Open iceboundflame opened 7 years ago

iceboundflame commented 7 years ago

This library looks pretty neat! Does it support containers (e.g. std::map, std::vector, std::set) of objects? I see ArrayProperty but it only seems to support vectors. I am dealing with some objects that have multiple layers of containers, e.g. map of map of vectors.

If it's not supported, how might this library be extended to support these containers?

billyquith commented 7 years ago

Thanks! - Most of the effort so far has been in refactoring Boost out of the library, and now separating "uses" of the type data from the the type data itself. I'm gradually adding functionality as is required. Containers haven't really had much attention, but that doesn't mean they are going to be ignored.

Please look at the 2.1 branch if you are grokking the code. This is will shortly be in master. There isn't really a rigorous versioning system at the moment, it is really so I don't break master whilst refactoring and there is a show of progress.

How might the library be extended? This usually involves finding some use cases, branching, refactoring, and the arm waving and wailing when the problem becomes harder than anticipated. Then lots of ☕ and I find thinking in the 🛀 very constructive, but not ideal for meetings. 😄

A map of map of map of vectors. Hmm. Just thinking out loud... Ponder declarations require concrete types, i.e. you can't register a template. STL containers have a standard interfaces, perhaps there needs to be a utility class when you can declare a container by passing it the type it contains?
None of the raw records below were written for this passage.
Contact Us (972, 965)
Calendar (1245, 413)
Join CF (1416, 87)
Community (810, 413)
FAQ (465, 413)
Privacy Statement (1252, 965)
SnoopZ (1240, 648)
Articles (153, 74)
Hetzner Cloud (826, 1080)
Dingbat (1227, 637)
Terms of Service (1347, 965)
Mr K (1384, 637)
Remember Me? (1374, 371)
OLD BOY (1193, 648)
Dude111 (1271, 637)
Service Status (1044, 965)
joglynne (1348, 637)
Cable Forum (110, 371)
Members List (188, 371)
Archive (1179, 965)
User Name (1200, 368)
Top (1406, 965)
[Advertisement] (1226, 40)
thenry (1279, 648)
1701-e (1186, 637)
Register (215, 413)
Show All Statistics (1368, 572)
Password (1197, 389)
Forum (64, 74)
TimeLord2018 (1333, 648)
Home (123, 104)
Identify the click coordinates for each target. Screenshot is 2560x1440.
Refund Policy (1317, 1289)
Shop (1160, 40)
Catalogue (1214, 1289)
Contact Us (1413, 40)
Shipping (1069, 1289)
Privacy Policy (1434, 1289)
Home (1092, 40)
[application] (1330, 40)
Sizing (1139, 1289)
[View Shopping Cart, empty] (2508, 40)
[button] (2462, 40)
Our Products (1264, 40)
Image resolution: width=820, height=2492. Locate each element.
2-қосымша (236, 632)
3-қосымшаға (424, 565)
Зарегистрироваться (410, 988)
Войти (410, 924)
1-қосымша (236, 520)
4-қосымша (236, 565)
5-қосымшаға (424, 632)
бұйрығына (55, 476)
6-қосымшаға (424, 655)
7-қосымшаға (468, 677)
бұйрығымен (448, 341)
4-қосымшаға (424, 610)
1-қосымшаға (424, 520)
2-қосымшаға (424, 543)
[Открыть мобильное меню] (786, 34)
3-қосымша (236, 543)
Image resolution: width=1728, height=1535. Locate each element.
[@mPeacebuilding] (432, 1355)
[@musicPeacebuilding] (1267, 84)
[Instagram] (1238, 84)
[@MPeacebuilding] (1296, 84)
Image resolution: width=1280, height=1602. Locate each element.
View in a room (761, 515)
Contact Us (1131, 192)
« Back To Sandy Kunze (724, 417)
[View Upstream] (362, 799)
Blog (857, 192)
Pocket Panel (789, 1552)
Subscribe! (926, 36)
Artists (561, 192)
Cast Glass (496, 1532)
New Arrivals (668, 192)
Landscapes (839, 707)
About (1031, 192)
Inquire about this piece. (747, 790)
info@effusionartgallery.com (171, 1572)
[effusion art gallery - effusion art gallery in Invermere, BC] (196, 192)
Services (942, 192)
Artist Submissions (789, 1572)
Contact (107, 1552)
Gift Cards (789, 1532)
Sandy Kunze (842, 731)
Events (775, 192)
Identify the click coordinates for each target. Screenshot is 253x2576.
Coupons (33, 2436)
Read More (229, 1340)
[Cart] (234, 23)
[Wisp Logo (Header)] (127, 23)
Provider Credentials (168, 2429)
This would save duplication of declarations. e.g.

ponder::stl::declareMap<K,V>();
ponder::stl::declareVector<V>();

ObjectTraits may need work.

What are you trying to do with the API, broadly speaking?

billyquith commented 7 years ago

how might this library be extended to support these containers?

You could perhaps use properties or regular class functions to access and modify your containers. These can then be declared in the usual way?